God and the Tsunami: From Death Comes Life

by David Roseberry

““… the engulfing waters threatened me,
the deep surrounded me…” Jonah 2:5

The human toll is staggering. We have watched footage of people being washed out to sea, children grasping for their parents, tourists running for higher ground only to be swept away. It is all beyond horror. Our hearts go out to the people and families of the 11 countries hit by the tidal wave. In houses of worship and in private devotions all over the globe, they are in our prayers.

But how do we pray? How do we reconcile it in our hearts? We know the geology behind this horrendous killer. But people of faith must look to theology for depth and meaning. The age-old question of evil and suffering is being asked once more: If God were so good, why would He let something like this happen? For Christians, the answer is no mystery.

The Bible does not flinch in addressing the question of suffering. From Job to Jesus, the question of suffering, evil, the will of God, and the realities of life are at the forefront of the biblical witness. There is no single answer, but from a biblical perspective, bad things happen to good people for the same reason they happen to bad people: because we live in a thoroughly broken world.

Years ago, when my wife and I first moved to Texas, we endured our first long, hot summer in our small house. I had no idea that I needed to keep the foundation moist in the drought. As a result, it cracked and heaved. We didn’t see the damage right away, but soon the doors began to stick, nails began to pop through the sheetrock, and cracks ran up through the walls. We had a roof and four walls, but the broken foundation was taking its toll all around the house. The contractors and engineers who examined the house all said the same thing: “Your house is broken. We can try to fix it, but nothing will ever be plumb again.” They were right.
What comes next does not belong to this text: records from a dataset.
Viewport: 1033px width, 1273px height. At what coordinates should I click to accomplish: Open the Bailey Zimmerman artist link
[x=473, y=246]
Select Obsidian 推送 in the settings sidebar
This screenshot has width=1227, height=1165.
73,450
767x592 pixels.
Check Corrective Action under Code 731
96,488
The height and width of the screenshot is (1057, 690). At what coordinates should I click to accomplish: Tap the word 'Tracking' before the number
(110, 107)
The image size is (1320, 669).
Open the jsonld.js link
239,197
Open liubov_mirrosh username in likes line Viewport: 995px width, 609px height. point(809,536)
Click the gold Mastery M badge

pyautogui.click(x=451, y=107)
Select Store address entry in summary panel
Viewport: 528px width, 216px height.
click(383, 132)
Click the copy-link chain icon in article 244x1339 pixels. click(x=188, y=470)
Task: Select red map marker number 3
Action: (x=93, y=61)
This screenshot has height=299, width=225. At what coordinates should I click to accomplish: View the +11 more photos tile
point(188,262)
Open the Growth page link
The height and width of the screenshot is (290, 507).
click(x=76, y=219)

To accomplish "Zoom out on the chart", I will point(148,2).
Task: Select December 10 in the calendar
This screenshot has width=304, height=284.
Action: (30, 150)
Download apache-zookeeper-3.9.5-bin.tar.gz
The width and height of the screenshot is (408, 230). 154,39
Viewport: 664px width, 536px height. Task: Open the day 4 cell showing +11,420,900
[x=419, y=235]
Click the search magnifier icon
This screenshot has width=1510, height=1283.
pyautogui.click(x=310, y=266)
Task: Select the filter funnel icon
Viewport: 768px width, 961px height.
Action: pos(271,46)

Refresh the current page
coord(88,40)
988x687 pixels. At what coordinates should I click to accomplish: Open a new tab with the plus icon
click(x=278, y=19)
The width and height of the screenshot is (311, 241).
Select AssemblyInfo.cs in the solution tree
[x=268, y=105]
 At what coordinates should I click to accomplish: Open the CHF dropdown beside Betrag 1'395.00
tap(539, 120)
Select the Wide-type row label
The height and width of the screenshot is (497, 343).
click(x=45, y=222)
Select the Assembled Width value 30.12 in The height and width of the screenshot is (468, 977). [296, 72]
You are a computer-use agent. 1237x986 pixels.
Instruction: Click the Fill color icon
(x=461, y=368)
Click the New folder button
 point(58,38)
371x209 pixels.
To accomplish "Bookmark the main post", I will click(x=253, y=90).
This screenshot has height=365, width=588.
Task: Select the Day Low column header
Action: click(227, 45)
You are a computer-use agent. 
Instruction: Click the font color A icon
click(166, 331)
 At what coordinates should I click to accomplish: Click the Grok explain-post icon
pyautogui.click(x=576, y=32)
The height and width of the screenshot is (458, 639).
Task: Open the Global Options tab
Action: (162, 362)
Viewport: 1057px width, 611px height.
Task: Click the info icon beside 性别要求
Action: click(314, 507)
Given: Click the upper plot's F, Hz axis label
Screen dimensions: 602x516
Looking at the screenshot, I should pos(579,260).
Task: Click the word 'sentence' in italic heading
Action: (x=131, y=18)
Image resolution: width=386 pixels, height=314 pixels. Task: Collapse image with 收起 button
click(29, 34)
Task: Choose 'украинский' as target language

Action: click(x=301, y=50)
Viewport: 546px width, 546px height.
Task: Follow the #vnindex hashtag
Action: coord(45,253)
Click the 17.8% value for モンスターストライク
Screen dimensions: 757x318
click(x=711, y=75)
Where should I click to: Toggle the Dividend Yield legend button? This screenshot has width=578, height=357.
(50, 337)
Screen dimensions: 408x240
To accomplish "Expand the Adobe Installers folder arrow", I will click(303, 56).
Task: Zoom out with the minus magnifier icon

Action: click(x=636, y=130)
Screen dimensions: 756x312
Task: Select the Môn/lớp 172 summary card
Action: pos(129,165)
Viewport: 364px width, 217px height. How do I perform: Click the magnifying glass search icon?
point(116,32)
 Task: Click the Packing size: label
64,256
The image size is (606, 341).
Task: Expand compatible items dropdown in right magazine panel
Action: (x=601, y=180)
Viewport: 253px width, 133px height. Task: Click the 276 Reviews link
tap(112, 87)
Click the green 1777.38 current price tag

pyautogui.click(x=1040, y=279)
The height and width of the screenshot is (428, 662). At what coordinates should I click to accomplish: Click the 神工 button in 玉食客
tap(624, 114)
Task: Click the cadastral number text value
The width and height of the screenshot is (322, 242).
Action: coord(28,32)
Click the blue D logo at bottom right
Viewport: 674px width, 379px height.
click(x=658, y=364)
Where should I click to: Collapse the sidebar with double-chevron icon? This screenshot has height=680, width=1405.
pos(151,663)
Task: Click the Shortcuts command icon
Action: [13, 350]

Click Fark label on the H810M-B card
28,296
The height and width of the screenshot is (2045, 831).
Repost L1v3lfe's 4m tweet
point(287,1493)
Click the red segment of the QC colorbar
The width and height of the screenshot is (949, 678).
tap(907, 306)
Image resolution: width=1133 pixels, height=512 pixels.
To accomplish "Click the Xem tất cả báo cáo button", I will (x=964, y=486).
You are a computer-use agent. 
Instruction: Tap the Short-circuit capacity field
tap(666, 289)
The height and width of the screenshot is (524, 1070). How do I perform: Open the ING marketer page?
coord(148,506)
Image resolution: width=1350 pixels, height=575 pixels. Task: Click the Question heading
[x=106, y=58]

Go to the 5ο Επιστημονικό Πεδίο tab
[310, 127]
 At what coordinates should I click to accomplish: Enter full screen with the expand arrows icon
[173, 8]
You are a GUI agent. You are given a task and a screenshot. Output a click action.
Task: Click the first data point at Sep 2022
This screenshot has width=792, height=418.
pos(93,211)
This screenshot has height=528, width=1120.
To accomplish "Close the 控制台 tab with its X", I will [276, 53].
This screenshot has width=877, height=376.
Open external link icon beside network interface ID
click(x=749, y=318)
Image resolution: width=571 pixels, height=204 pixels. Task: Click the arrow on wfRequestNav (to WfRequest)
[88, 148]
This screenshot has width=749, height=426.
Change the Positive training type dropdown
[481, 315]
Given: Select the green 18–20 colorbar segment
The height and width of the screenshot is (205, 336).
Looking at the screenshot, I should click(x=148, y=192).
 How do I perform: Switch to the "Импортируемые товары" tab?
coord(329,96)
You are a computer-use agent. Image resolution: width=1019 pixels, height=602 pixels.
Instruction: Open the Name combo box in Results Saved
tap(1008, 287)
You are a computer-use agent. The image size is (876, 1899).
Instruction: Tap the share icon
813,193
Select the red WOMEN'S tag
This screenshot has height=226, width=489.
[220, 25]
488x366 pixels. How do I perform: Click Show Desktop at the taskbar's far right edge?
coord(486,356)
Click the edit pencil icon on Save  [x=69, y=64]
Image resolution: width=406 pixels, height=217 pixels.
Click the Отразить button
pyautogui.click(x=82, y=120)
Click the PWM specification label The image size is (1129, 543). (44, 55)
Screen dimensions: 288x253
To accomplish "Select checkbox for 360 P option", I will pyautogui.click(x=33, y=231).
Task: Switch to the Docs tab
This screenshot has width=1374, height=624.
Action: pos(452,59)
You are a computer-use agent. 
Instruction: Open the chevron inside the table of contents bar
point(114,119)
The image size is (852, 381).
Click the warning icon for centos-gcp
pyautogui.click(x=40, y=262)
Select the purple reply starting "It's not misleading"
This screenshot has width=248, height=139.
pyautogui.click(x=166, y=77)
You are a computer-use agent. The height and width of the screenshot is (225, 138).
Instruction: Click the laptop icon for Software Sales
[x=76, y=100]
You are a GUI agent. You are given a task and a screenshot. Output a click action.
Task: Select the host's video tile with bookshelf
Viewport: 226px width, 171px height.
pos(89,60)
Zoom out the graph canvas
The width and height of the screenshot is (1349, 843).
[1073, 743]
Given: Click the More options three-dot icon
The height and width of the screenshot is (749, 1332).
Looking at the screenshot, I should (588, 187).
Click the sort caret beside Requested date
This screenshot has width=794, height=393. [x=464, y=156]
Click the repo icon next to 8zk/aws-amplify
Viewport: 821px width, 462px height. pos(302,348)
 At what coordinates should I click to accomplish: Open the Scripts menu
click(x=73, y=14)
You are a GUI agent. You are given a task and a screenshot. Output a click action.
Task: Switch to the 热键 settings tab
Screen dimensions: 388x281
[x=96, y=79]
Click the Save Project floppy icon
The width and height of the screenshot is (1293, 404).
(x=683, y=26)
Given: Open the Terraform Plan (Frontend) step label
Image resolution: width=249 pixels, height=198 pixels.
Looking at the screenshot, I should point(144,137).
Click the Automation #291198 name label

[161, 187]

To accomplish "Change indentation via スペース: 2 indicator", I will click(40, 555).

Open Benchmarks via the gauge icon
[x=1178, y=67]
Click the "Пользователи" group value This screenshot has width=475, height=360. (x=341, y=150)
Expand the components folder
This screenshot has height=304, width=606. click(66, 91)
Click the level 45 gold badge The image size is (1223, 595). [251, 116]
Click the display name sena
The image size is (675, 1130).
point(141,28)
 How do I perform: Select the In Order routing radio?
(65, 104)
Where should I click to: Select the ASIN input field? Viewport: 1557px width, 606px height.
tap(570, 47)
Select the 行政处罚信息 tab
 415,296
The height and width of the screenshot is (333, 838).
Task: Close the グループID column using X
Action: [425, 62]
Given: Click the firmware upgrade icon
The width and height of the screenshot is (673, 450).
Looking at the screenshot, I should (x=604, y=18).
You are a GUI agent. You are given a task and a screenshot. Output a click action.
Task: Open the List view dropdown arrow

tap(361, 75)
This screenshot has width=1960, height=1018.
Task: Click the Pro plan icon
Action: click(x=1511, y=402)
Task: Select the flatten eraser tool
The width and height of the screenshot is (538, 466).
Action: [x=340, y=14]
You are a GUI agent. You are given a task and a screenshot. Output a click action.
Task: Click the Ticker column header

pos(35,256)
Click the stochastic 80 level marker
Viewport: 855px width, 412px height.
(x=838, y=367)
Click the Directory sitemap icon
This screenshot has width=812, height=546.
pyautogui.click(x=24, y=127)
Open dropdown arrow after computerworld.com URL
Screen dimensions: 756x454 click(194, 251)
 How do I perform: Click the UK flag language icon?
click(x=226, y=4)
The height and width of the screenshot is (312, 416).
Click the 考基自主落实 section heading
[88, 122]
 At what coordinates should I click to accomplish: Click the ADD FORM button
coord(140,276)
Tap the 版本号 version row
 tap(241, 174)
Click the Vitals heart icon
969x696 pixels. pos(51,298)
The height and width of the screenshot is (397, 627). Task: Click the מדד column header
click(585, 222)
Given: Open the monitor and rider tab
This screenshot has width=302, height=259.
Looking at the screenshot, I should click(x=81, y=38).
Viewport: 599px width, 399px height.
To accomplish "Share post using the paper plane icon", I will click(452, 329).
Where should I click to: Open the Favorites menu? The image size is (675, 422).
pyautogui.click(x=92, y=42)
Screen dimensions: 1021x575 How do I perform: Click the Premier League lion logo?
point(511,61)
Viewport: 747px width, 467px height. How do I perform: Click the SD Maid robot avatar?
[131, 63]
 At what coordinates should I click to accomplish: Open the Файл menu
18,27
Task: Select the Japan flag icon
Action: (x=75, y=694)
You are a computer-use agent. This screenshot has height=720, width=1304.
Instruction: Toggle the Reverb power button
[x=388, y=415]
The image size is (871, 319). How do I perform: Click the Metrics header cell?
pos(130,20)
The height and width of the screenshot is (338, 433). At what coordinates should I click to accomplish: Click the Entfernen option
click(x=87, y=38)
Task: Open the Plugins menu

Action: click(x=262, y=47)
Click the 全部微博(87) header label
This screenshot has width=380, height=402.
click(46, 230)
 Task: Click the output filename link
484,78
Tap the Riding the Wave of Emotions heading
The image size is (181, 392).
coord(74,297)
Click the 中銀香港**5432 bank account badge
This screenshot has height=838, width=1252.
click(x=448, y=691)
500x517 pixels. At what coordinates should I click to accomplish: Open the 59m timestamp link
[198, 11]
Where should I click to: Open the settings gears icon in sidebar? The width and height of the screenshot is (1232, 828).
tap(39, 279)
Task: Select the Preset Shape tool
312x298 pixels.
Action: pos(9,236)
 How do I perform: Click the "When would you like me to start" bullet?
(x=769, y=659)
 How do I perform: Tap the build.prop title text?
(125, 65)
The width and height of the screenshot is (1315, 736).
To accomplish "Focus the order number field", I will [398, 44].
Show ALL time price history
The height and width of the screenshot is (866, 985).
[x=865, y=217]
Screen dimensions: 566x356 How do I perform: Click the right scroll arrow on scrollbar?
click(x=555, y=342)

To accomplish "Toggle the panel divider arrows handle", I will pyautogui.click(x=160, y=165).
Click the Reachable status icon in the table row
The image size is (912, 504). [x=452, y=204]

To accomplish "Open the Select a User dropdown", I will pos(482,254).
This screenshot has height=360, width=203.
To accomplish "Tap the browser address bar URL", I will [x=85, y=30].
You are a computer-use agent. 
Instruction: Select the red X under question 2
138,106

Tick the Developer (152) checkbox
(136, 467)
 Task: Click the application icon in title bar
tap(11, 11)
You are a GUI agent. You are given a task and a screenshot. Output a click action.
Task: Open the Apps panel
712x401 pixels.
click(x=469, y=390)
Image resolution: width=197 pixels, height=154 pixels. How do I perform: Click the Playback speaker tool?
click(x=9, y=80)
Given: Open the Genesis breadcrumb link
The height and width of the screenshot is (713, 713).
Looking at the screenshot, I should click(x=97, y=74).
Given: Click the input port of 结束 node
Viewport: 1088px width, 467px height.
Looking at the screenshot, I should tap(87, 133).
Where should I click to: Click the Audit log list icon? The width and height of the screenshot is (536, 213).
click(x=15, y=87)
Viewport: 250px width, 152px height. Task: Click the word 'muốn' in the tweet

This is a metaphor for the theology of what went wrong this week off the coast of Indonesia. To be sure, the physical geology of the event tells us how a devastating wave forms in the ocean, but biblical theology that tells us why such a thing would happen: The world is broken. Our foundation is cracked. The world is not perfect and we should not expect paradise. God created it to be perfect (He cannot do less), but when sin entered the world through human rebellion and pride, the whole of creation fell, or “cracked”, just like my house’s foundation. Things started to go wrong. very wrong. Man has been experiencing the physical pain of that spiritual sin ever since.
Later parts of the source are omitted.